Task directions
Continue the documentation for the Distributed Morphology engine below, beginning right after its final sentence.

Extract provided
_ _ _ _ _
Distributed Morphology is a framework from theoretical linguistics that is used to describe the morphology (word structure) of natural languages. This package provides an engine that calculates the word forms that are generated by a given DM analysis.

Analyses are entered as plain-text files in the human-friendly YAML format. Minimally, they consist of a title, an inventory of feature values, a list of insertable vocabulary items (VIs), and a list of inputs to be processed (see the example below). The dmengine command-line tool calculates the results and generates a detailed transcript of all calculations for later inspection. The resulting YAML file can be converted into a LaTeX-based report that can directly be compiled into a PDF file.

Installation

This package runs under Python 2.7, use pip to install:

$ pip install dmengine

This will also install the PyYAML and oset packages from PyPI as required dependencies.

Converting the results to a PDF report also requires a LaTeX distribution (TeX Live and MikTeX should work). Make sure its executables are on your systems’ path.

Usage

Create a plain text file that defines your analysis:

# example.yaml - simple demonstration of the analysis definition syntax
title: English verbal agreement
features:
- value: V
  category: pos
- value: Nom
  category: case
- value: +1
  category: person
- value: +2
  category: person
- value: +3
  category: person
- value: -pl
  category: number
- value: +pl
  category: number
vis:
- exponent: sleep
  features: [ V ]
- exponent: -s
  features: [ Nom, +3, -pl ]
- exponent: 
  features: [ Nom ]
paradigms:
- name: Intransitive paradigm
  headers: [ [1, 2, 3], [sg, pl] ]
  inputs:
  - [ [V], [Nom, +1, -pl] ]
  - [ [V], [Nom, +1, +pl] ]
  - [ [V], [Nom, +2, -pl] ]
  - [ [V], [Nom, +2, +pl] ]
  - [ [V], [Nom, +3, -pl] ]
  - [ [V], [Nom, +3, +pl] ]

Save your analysis definition to a file ending with .yaml (e.g. example.yaml).

Open a shell (command line window) and navigate to the directory of your definition file.

Calculate the results of the analyis with the dmengine command creating a PDF report:

$ dmengine example.yaml --pdf

This will create three files:

  • example-results.yaml – plain-text file with the results in YAML format

  • example-results.tex – LaTeX source for the result report

  • example-results.pdf – PDF output of the report compiled with pdflatex

Results

Go to the outputs section of the report. It provides a paradigm table of the calculated results:

https://raw.github.com/xflr6/dmengine/master/docs/example-outputs.png

The log section of the report contains detailed information about each individual input and the derivation of the output.
_ _ _ _ _
Data block
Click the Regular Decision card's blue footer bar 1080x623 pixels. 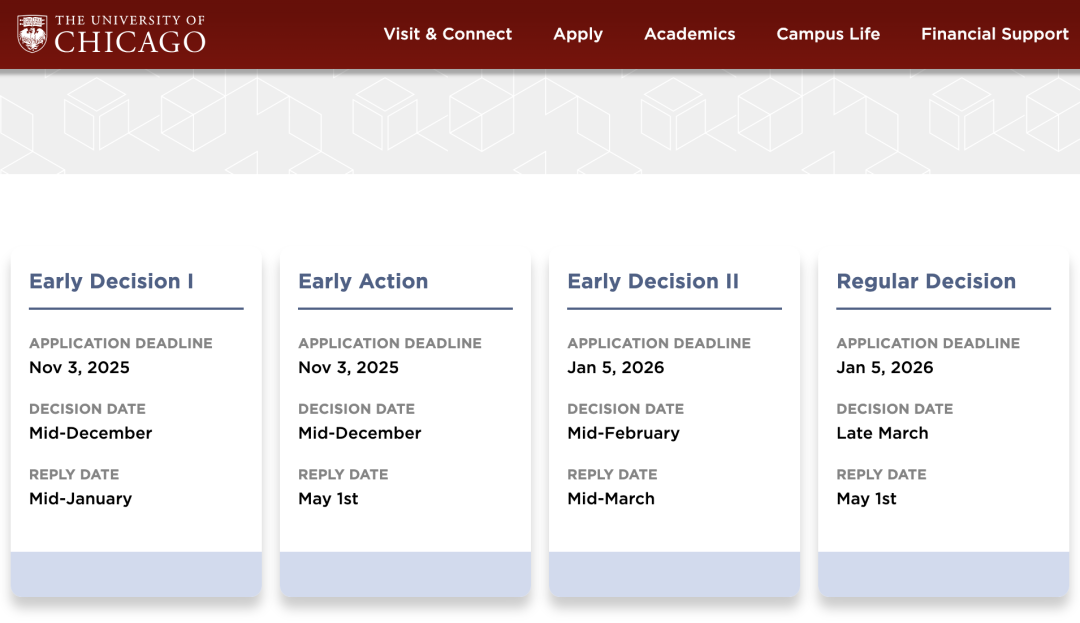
_ _ _ _ _
Output of the task
https://raw.github.com/xflr6/dmengine/master/docs/example-log.png

Invocation options

Check the usage of the dmengine command:

$ dmengine --help

usage: dmengine [-h] [--version] [--report] [--pdf] [--view]
                filename [directory]

Calculates a given Distributed Morphology (DM) analysis

positional arguments:
  filename    dm analysis .yaml definition file
  directory   analysis results output directory

optional arguments:
  -h, --help  show this help message and exit
  --version   show program's version number and exit
  --report    create a LaTeX report from the results
  --pdf       render the report to PDF (implies --report)
  --view      open the report in viewer app (implies --pdf)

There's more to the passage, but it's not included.